Bomberman Max 2 is a video game released for the Game Boy Advance on 30 May 2002 in North America. The game was preceded by Bomberman Max which was released for the Game Boy Color on May 14, 2000. As with Bomberman Max, there are two versions of Bomberman Max 2: Blue Advance and Red Advance. As in the first, in Blue Advance the playable character is Bomberman and in Red Advance the playable character is Max.

Story
Bomberman and Max have been shrunk by the evil Mujoe's Mini-Mini Device. They must take revenge on him and his Hige Hige Bandits, and hopefully return to their normal size.

Gameplay
The gameplay is similar to most Bomberman games, where Bomberman and Max lay down bombs to destroy enemies, blocks, etc. Unlike past Bomberman games, however, there is a lack of the classic multiplayer, instead featuring a more Pokémon-like game. In this game, there are many monsters that Bomberman and Max can acquire and use to their advantage.

------------------------------

Problem 1:
From the listing, give the lines from the one containing "Click the word" up to and including the one containing "pyautogui.click(x=948, y=7)" as a numbered list, leaving out any blank lines.

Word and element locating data
------------------------------

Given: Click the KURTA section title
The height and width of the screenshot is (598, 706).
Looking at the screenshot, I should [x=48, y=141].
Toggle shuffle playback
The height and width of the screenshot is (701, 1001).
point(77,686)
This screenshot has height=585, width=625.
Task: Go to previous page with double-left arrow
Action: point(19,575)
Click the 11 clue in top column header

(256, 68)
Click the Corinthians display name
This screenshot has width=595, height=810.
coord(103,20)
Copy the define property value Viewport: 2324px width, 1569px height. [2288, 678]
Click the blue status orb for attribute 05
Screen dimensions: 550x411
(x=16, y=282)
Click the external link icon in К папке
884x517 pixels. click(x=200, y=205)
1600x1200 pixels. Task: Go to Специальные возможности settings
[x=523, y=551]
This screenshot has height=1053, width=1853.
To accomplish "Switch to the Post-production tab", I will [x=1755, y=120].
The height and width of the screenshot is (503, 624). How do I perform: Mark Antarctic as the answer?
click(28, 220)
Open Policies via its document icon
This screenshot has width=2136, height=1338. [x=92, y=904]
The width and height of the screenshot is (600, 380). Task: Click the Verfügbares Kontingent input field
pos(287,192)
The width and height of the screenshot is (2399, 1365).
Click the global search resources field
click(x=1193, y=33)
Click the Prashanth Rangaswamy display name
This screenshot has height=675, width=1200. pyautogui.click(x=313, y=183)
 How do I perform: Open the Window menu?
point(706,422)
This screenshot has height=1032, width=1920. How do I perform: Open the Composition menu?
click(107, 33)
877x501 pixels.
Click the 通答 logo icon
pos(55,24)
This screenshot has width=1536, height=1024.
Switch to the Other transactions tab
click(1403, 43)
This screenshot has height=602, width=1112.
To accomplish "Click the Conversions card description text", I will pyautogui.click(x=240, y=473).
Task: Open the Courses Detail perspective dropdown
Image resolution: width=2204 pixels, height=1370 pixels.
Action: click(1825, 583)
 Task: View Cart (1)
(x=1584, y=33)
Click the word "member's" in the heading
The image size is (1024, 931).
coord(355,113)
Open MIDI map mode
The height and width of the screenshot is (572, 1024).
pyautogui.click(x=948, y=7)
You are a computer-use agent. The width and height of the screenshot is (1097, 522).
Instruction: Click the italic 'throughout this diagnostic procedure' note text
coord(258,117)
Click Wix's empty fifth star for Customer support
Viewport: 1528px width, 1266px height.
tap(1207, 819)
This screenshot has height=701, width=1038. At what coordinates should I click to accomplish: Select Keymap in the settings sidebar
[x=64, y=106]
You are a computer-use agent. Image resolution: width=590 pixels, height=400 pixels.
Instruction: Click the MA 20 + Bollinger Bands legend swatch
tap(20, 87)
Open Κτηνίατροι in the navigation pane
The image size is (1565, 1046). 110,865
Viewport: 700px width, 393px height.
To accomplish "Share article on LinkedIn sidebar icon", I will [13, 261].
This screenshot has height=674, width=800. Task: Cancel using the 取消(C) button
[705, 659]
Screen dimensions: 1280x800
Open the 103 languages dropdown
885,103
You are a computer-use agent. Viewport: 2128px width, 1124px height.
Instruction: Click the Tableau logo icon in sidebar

------------------------------

Problem 2:
Name every character or group of characters mentioned in the Story section of the Bomberman Max 2 text.

Expected output 1:
1. Click the word "member's" in the heading
2. The image size is (1024, 931).
3. coord(355,113)
4. Open MIDI map mode
5. The height and width of the screenshot is (572, 1024).
6. pyautogui.click(x=948, y=7)

Expected output 2:
- Bomberman
- Max
- Mujoe
- the Hige Hige Bandits